* _ACTIVITY_
Set down the data again word for word. Skip any pictures.
• • • • •
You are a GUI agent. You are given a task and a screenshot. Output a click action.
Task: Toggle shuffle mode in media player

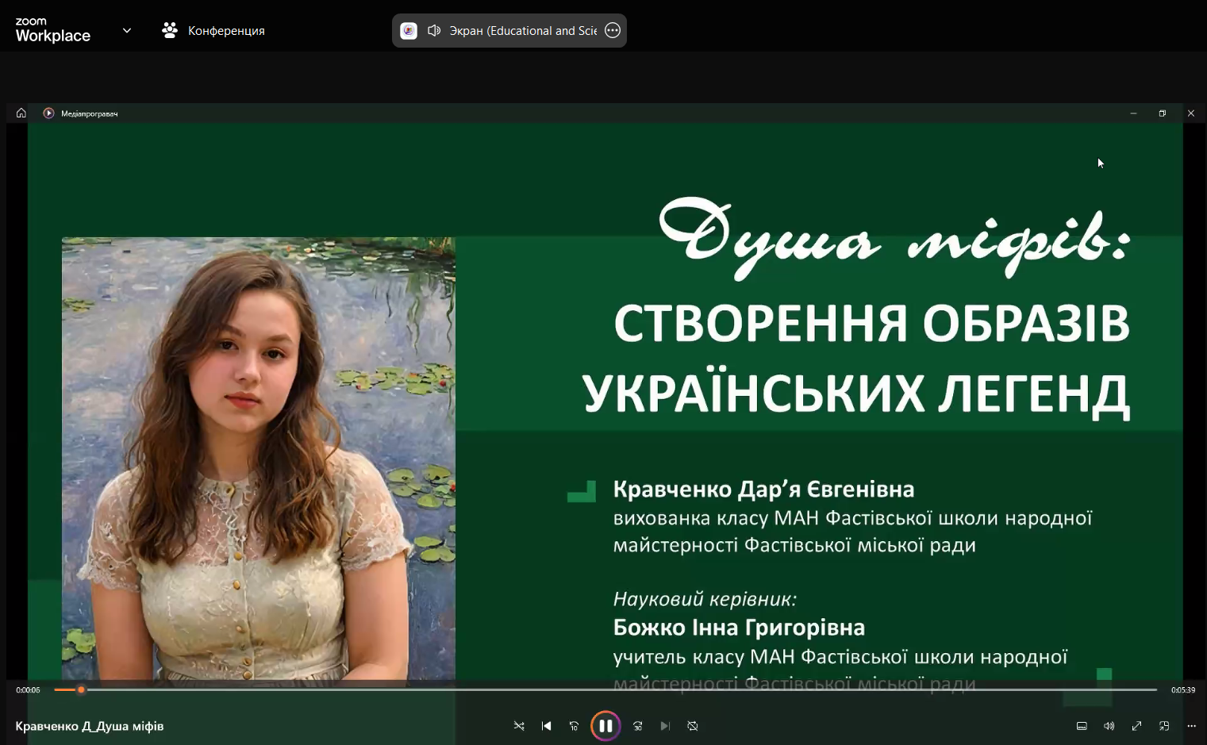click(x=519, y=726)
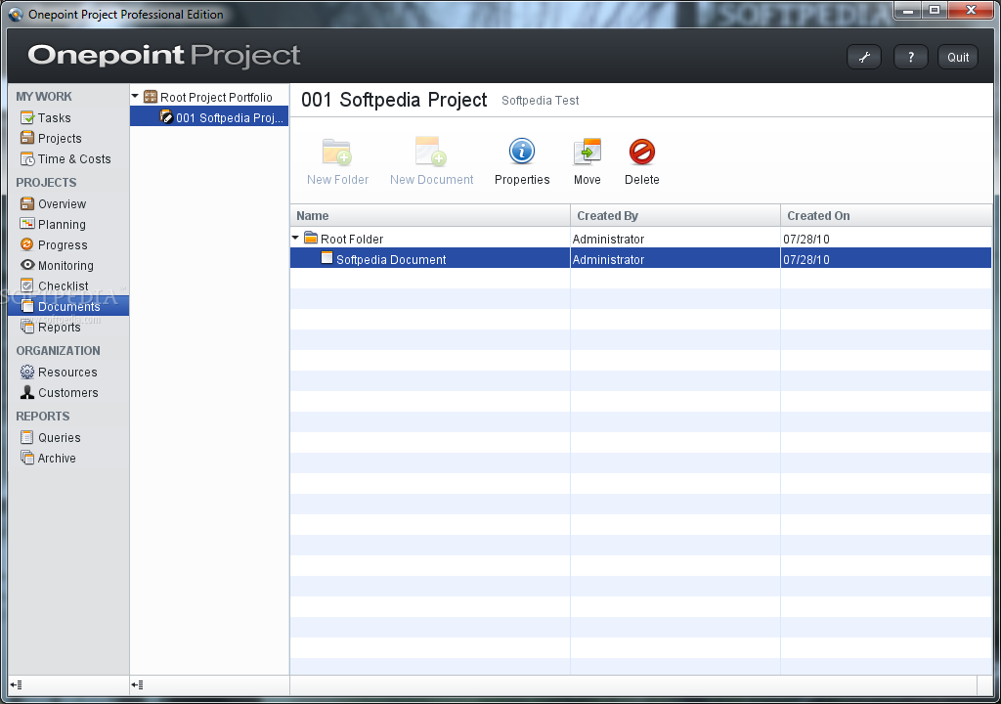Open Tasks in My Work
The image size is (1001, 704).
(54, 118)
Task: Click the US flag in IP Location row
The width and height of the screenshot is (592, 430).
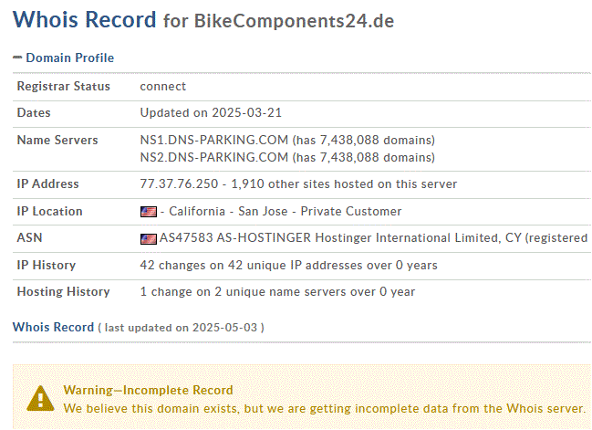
• • • • •
* _ANSWER FOR THIS EXERCISE_
You are a GUI agent. You are given a task and a screenshot. Output a click action.
Task: Toggle shuffle mode in media player

click(x=519, y=726)
Open Tasks in My Work
The image size is (1001, 704).
(54, 118)
Task: Click the US flag in IP Location row
The width and height of the screenshot is (592, 430).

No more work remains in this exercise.